Endothelial cells release enzymes that control blood clotting, immune function and platelet adhesion. Current synthetic vascular grafts generally lack these cells necessary to prevent blood clotting (thrombosis) and vessel narrowing (stenosis).
Preventing the vascular access clogging problem
Wang’s team is designing a vascular graft coated with a special molecule known as LXW7. This molecule interacts very specifically and engages strongly with endothelial progenitor cells and endothelial cells circulating in the blood.
LXW7 can promote binding of the endothelial cells to the synthetic grafts, mimicking what’s happening in the native vascular environment. This binding supports the formation of a lining that prevents blood clots from forming inside the graft.

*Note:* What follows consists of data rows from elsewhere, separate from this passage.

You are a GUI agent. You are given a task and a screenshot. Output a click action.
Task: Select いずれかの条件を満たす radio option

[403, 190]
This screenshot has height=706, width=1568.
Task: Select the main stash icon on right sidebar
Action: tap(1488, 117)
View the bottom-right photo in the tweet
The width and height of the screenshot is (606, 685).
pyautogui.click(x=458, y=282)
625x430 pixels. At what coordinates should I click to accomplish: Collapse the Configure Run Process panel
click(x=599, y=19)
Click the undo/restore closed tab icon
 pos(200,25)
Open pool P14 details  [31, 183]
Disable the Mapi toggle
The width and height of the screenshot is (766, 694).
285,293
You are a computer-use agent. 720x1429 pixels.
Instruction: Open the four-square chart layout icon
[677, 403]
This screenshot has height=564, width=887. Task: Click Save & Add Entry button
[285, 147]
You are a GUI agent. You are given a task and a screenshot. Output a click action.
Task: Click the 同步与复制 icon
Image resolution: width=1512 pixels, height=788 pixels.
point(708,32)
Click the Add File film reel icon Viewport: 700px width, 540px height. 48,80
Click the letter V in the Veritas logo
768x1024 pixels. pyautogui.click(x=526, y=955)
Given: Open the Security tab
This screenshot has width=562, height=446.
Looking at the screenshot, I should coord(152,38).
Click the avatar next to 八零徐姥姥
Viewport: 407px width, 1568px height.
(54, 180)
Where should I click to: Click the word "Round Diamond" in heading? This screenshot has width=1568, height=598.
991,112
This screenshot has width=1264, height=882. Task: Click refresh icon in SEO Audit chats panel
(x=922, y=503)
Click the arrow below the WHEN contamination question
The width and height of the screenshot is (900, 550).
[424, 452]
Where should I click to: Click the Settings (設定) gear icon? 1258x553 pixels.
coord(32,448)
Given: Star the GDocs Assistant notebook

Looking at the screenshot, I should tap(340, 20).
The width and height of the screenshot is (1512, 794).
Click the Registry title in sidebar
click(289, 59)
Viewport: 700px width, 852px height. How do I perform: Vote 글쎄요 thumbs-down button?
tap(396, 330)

“We developed this technology based on our understanding of how stem cells bind to the extracellular matrix,” Wang said. The extracellular matrix is a complex network of proteins and molecules surrounding and supporting the body’s cells and tissues. Cells need to bind to a friendly surface to grow on top of it.
“The structure of the matrix is very important for cells to function. Our technology will support endothelial progenitor cell binding and provide the graft with a self-renewable living endothelium, which could prevent vascular graft failures.”
Wang described the device as being ‘off-the-shelf’ and very smart in reacting to a very specific type of cells. It utilizes the patient’s stem cells.
“The product itself does not contain live stem cells. After implantation, the binding sites on the graft can capture the patient’s own endothelial progenitor cells. This makes the device easy for physicians to use and reduces the cost without the need for live stem cell manufacturing,” Wang added.
Our device can potentially improve the quality of life of hemodialysis patients and potentially those with other vascular diseases."
The grant falls under CIRM’s Medical Device Translational Research Projects. It will fund the prototyping, optimization and testing of grafts fortified with the LXW7 molecule.
“This work has been in the making for several years. It started with a collaboration with Distinguished Professor of Biochemistry Kit Lam and Biomedical Engineering Professor Alyssa Panitch. Now, we are collaborating with a prolific team, including Vascular Surgeon Mimmie Kwong and Junichiro Sageshima, surgical director of the Living Donor Kidney Transplant Program,” Wang said.
The team will also evaluate the device in small and large animal models. By 2024, they expect to file their documents for a pre-Investigational Device Exemption meeting with the Food and Drug Administration.
“Our device can potentially improve the quality of life of hemodialysis patients and potentially those with other vascular diseases,” Wang said. Wang is the vice chair for Translational Research, Innovation and Entrepreneurship. He co-directs the Center for Surgical Bioengineering and leads the Wang Lab at UC Davis.